_Data records_
========================

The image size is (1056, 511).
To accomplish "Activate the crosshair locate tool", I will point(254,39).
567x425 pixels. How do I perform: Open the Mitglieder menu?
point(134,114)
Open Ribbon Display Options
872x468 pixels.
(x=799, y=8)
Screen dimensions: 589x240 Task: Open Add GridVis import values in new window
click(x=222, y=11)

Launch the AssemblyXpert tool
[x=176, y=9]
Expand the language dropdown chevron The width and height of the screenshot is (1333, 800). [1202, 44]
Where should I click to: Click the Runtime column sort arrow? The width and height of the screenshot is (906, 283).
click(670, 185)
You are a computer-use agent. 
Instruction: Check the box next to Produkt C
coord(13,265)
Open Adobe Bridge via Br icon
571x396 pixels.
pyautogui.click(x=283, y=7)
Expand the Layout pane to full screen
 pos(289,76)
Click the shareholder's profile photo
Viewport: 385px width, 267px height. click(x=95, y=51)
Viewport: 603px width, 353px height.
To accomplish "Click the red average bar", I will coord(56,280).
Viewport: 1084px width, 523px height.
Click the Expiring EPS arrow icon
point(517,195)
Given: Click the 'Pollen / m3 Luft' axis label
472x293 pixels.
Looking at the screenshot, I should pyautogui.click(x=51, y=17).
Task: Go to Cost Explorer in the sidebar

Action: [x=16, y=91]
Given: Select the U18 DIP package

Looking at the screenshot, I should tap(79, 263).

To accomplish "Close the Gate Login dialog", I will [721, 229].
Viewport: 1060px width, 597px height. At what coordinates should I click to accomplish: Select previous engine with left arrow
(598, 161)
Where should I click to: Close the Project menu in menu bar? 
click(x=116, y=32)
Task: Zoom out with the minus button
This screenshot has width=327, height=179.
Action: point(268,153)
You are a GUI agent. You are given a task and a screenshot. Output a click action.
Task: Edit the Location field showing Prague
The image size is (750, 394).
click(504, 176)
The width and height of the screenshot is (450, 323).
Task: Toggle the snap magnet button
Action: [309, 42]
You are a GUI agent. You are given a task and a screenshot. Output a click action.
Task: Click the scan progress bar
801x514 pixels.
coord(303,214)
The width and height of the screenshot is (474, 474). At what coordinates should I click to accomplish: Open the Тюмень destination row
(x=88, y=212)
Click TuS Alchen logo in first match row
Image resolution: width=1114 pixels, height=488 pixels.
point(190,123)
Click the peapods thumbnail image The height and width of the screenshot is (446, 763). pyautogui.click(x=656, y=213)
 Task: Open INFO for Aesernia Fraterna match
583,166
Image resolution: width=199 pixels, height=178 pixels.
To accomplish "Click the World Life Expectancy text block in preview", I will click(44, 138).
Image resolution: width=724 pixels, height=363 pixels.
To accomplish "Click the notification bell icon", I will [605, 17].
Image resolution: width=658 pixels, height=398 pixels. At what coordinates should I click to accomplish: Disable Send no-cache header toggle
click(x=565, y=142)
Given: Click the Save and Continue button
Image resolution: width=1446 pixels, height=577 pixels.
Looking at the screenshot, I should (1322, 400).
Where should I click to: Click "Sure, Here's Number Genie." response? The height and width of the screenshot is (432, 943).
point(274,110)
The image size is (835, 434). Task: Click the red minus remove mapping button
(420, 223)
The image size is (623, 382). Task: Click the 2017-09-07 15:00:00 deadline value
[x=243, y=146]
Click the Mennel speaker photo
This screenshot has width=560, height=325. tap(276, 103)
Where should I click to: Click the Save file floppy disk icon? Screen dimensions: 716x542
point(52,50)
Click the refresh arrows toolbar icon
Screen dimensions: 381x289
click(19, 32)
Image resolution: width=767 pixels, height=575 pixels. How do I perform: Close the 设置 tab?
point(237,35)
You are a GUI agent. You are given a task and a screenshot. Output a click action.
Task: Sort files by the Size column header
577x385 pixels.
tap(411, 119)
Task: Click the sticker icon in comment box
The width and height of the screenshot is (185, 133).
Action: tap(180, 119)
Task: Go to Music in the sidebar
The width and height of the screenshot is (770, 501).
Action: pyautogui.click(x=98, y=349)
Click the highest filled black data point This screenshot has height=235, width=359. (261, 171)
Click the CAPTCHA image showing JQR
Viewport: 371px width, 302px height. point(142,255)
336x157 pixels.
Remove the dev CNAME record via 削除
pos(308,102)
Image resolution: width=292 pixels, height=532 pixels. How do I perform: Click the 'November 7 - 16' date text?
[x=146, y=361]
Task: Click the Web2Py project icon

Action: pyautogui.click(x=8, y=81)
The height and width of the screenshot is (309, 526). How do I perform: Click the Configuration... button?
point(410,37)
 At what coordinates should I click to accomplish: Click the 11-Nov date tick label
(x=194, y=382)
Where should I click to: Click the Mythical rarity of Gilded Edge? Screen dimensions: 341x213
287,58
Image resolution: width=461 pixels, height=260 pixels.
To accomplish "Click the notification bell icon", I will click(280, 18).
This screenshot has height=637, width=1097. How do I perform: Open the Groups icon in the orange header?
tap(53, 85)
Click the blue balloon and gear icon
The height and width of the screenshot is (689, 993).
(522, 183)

========================

_What to work on_
Which lines in the listing above hold the word "bell"? Show each of them.

_Response to the task_
To accomplish "Click the notification bell icon", I will [605, 17].
To accomplish "Click the notification bell icon", I will click(280, 18).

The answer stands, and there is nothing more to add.